**RECORDS SUPPLIED:**
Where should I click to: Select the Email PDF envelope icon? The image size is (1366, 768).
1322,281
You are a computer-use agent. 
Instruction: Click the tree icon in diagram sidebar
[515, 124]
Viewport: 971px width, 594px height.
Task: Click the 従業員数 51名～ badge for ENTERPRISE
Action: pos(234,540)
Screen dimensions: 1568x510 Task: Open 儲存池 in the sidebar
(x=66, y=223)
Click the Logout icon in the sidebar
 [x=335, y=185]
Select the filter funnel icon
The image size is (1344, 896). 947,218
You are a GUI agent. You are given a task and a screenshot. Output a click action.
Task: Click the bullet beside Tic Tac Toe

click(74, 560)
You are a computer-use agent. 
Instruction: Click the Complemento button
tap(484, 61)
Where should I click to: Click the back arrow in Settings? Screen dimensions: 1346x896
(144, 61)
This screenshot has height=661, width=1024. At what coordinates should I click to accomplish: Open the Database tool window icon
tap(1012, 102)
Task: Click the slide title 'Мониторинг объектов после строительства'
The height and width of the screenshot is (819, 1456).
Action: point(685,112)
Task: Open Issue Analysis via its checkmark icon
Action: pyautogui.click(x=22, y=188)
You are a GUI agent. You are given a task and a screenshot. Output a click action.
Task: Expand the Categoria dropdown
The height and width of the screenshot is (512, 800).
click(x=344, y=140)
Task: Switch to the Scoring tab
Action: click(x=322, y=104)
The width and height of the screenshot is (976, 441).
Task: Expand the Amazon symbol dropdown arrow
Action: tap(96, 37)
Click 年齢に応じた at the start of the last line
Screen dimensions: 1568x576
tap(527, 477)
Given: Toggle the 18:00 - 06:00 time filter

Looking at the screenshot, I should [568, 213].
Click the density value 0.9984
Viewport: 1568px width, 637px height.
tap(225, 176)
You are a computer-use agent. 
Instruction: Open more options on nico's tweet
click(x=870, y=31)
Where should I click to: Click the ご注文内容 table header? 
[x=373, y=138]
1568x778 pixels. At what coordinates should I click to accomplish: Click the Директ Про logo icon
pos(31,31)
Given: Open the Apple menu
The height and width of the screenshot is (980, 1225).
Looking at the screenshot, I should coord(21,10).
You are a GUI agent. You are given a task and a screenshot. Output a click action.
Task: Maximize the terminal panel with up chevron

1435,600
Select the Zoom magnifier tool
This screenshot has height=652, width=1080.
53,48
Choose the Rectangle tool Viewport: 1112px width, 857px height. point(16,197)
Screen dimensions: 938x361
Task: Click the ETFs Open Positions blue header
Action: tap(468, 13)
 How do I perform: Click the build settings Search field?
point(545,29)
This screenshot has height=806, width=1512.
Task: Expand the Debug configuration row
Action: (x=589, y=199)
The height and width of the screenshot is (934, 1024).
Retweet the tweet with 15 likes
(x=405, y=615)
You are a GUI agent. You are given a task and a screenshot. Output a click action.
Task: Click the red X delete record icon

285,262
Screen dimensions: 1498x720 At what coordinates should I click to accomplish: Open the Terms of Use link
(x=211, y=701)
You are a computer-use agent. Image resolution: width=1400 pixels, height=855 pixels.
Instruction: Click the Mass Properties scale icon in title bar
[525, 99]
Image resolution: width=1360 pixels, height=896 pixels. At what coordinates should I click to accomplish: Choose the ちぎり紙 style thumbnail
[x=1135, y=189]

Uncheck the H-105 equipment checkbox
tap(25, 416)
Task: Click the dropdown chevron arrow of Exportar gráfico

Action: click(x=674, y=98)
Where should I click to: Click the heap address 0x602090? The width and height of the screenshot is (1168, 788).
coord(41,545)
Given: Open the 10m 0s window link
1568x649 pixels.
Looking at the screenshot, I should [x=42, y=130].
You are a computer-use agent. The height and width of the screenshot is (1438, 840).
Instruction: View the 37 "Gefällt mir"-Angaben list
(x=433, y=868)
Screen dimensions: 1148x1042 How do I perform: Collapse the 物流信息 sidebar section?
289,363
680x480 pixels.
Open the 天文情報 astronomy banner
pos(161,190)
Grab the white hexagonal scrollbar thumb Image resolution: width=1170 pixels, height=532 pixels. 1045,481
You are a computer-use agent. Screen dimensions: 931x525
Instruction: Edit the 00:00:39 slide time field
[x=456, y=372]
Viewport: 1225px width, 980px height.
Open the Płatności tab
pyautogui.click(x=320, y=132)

**REQUIREMENT:**
Return exactly the lines of the data, and only those, from the line with "You are a computer-use agent. Screen" through the last line, inclusive.

**RESPONSE TO THIS EXERCISE:**
You are a computer-use agent. Screen dimensions: 931x525
Instruction: Edit the 00:00:39 slide time field
[x=456, y=372]
Viewport: 1225px width, 980px height.
Open the Płatności tab
pyautogui.click(x=320, y=132)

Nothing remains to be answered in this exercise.